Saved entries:
■ ■ ■ ■

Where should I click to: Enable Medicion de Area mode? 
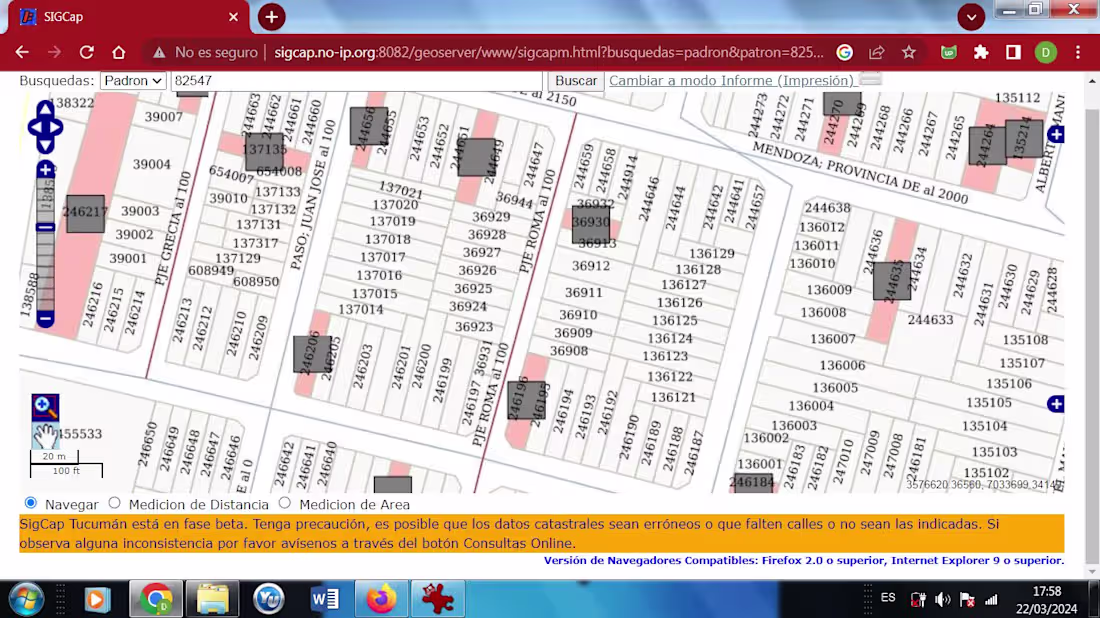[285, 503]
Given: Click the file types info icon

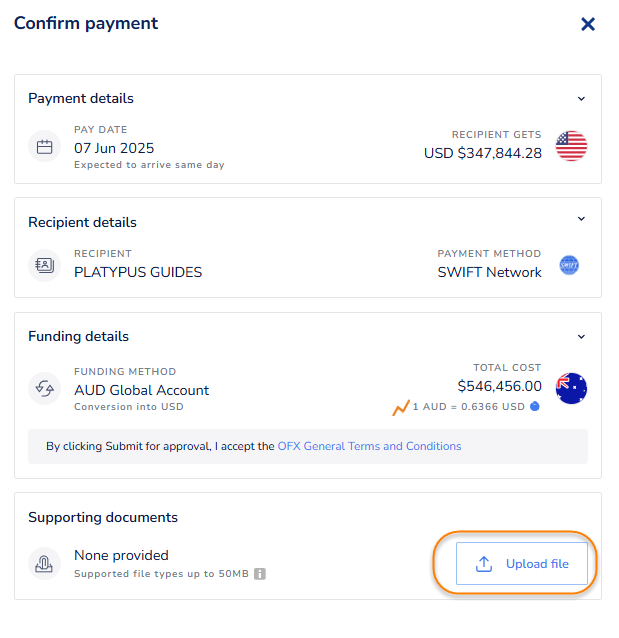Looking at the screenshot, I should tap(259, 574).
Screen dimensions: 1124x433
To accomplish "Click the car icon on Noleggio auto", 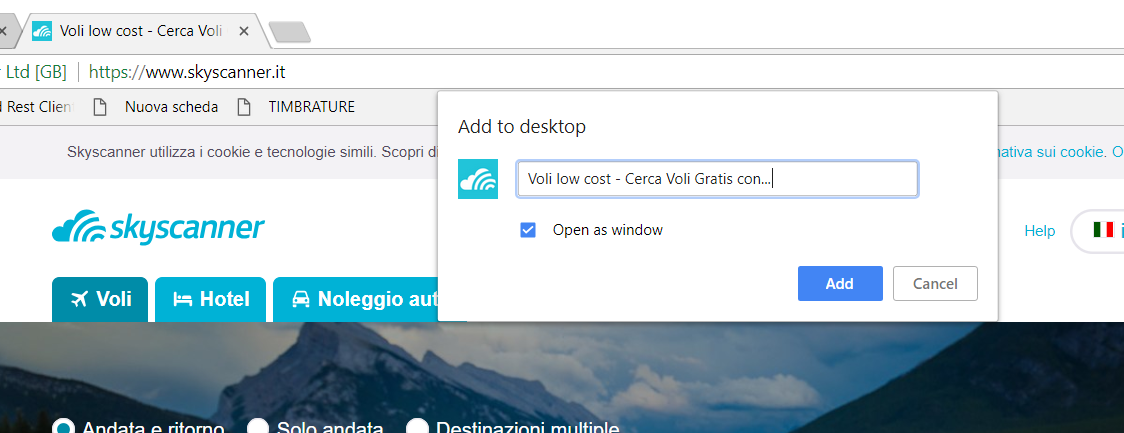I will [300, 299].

■ ■ ■ ■

§ **Your assignment**
Your task is to reproduce the entries above word for word, from the first line through the line with "Screen dimensions: 1124x433", and please leave out any pictures.

§ **Reply**
Where should I click to: Enable Medicion de Area mode? 
[285, 503]
Given: Click the file types info icon

Looking at the screenshot, I should tap(259, 574).
Screen dimensions: 1124x433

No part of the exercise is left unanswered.